Some other candidates: For the more soporific among us, there’s the Windham Hill Holiday Guitar Collection. Which is nice and gentle, and probably better quality than most of the new age stuff out there, but still might put you to sleep. Then there’s all sorts of duet type albums—guitar and flute, that sort of thing.

And then there’s Christopher Parkening, a fine classical guitarist in his own right, who has an album with soprano Katherine Battle called Angel’s Glory. This pairing isn’t as odd as it sounds, and in fact Parkening and Battle have done another album, Pleasures of Their Company, which are songs by John Dowland. The result is, well, mostly Battle, who has legions of fans and legions of critics, with Parkening providing a lovely backdrop. So it’s not actually a guitar album, although it does have some interesting Spanish selections that you’re not likely to hear elsewhere. It would be nice if Parkening had a solo Christmas album, but he doesn’t, although he does have a volume of Bach pieces, which might substitute.

And then there are several jazz classics, by Charlie Byrd, Kenny Burrell and, more recently, Al di Meola. Byrd’s offering, Christmas Carols for Solo Guitar, was originally released in 1967. It’s still an amazingly strong album, but it’s pretty straight up, without a whole lot of embellishment. Byrd was, among other things, one of the artists mostly responsible for introducing Brazilian music to America in the 1960s, and was also perhaps the first great acoustic jazz guitarist—Jim Hall is his natural successor. Burrell is also a very traditional jazz guitarist—he played with Duke Ellington—and his album Have Yourself a Soulful Little Christmas (released in 1966) is also pretty straight up jazz—again, the song selection is pretty traditional. Di Meola’s Christmas: Winter Nights is probably the most interesting, both in terms of song selection (not just the same old carols, but some of his own compositions) but also in style.
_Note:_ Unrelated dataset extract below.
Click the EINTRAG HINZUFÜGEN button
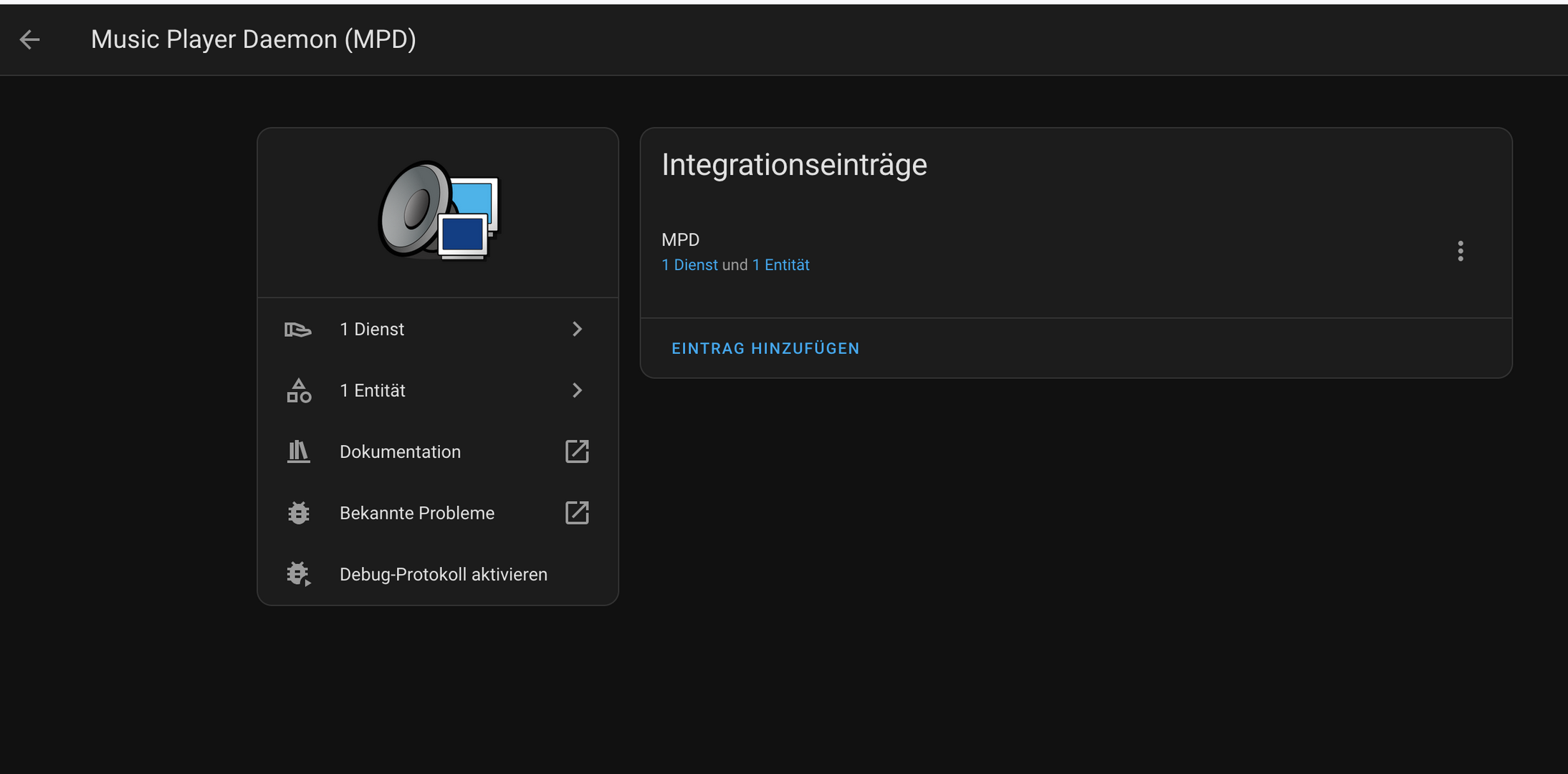Viewport: 1568px width, 774px height. pyautogui.click(x=765, y=348)

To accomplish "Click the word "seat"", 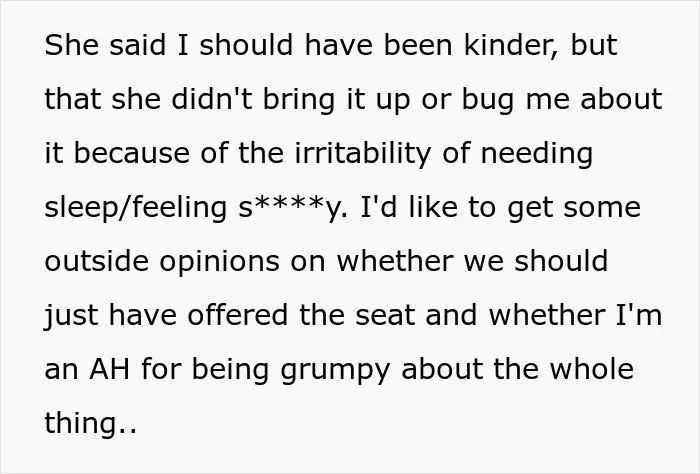I will tap(385, 316).
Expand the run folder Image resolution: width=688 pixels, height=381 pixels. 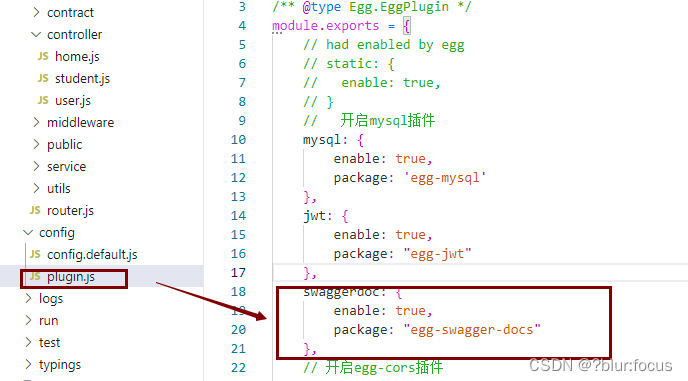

And di Meola plays lots of other instruments as well—percussion, of which there is plenty, as well as harp, piano and whatnot. It’s a bit more subdued than some of di Meola’s other albums, but that’s fine. A strong runner-up to Fahey in the “if you’re going to have only one Christmas guitar ablum, this is the one to have” category.

Fahey’s work also shows up on a gem called Must Be Santa: The Rounder Christmas Album, which is an enjoyable hodgepodge of stuff from acoustic veterans like Fahey and David Grisman to rockers like George Thorogood and NRBQ to bluegrassers like Tony Trischka and The Johnson Mountain Boys. A treat. Thank God for Rounder Records.

So when is Ralph Towner going to put out a Christmas album?

4 replies »

  1. I bought Fahey’s “Of Rivers and Religion” album decades ago. It’s remained a mainstay in my library. Thanks for the tip of the Xmas CD. And thanks for this series.

  2. I can’t tell you how much I love “The New Possibility” (and most of Fahey’s work). Agreed: He’s an American original. Incidentally, there’s a sequel to this album that’s quite good as well.

  3. thanks Denny. Fahey had this “Americana” period for a while there, and that’s one of the high points, as far as I’m concerned. Check out America and After the Ball. But Rivers is the best,m I thinnk–it’s right up there with Volume IV. He was just always messing around with all sorts of American music styles. Russ, it’s a bit complicated. The New Possibility CD has both the fist vinyl album (1968) and half the second (1975). There were also the 1982 album, which was a re-recording of 1968. And then there was the Popular Songs of Christmas, which was a new recording in 1983. Hah! And THEN there was The John Fahey Christmas Album from 1991, which had some other instrumentalists as well. I just mentioned the first because it was, well, the first one. And no one had ever done a Christmas album like it before. Lord, the man did love to play guitar, and he loved Christmas songs almost as much as he liked hymns.